For a long time, I couldn’t understand why. I even tried to dim my light and make myself smaller when around them to make them feel more comfortable (and for me to feel more accepted).
Then one day it occurred to me:
Real friends would be supporting me. I wouldn’t have to downplay myself around them because I know they’d be happy for my success.
So the moral of the story is to stay away from jealous people. They’ll only play on your insecurities and make you feel crap about yourself.
8) The Manipulators
When you’re on a mission to be successful in life, you need to surround yourself with people who are honest and supportive.
Basically, the opposite of manipulators.
People like this only think about themselves, and best believe that they’ll do whatever it takes to get what they want. Including using other people.
So what does that mean for you?
Well, you’ll be surrounded by deceit. You’ll be distracted. You’ll be pushed into doing things that don’t necessarily serve you or help you reach your goals.

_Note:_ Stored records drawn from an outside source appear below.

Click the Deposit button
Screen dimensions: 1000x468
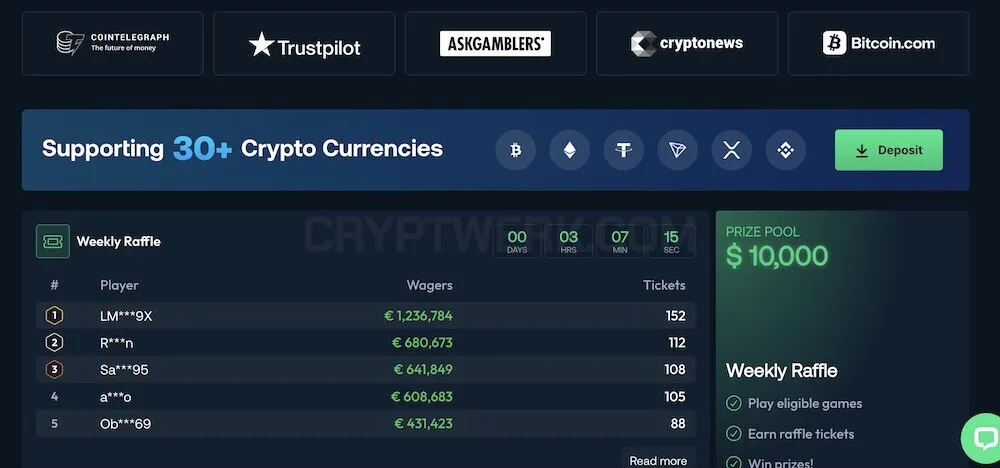[888, 150]
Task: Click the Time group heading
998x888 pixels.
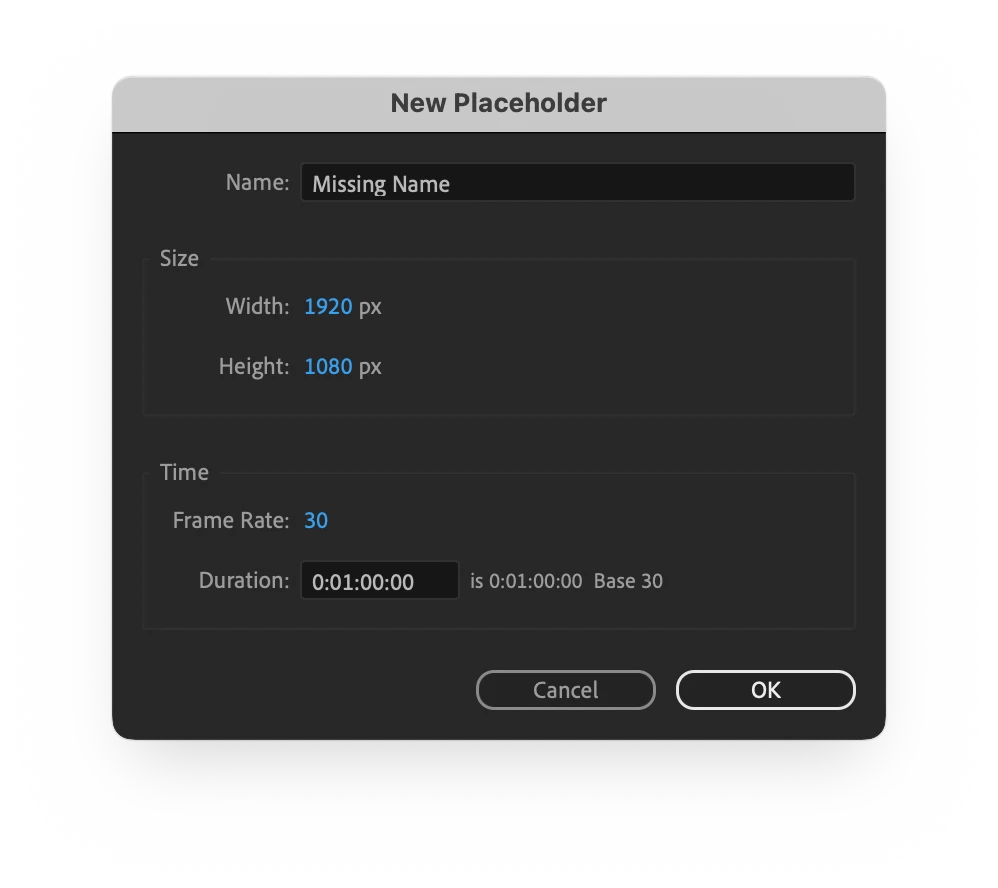Action: (x=184, y=472)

It can take ages to overcome manipulation and heal from it, which is something you don’t need when trying to focus on your future.
9) The Unreliable
Very few people achieve success all by themselves.
Most need the support and help of those around them – whether it’s moral support, babysitting the kids, giving guidance, or physically lending a hand.
So if the people around you are unreliable, you’ll miss out on all the above.
You’ll try to lean on them (as they’ve done with you, no doubt) only to find that they’ll perpetually let you down.
And while this might not stop you from reaching your goal in the end, it can make life harder.
Not to mention, you’ll have to deal with the emotional turmoil of being disappointed in those around you because they can’t keep their word and follow through.
10) The Judgmental
And finally, avoid judgmental people.
The only thing they’re good for is making you feel self-conscious about your decisions. This can stop you from stepping out of your comfort zone.
Instead, you need people who are bold and daring (but not reckless). People who are open-minded and who will challenge you in a good way.
Ultimately, while avoiding the people I’ve mentioned in this article is a great starting point, the next thing you need to consider is who you actually surround yourself with.
Go for the people who have your best interests at heart. The ones who are always honest with you and always there for you.
And make sure you hang out with people who you aspire to be like – if you’re the smartest in the room, you’re in the wrong room.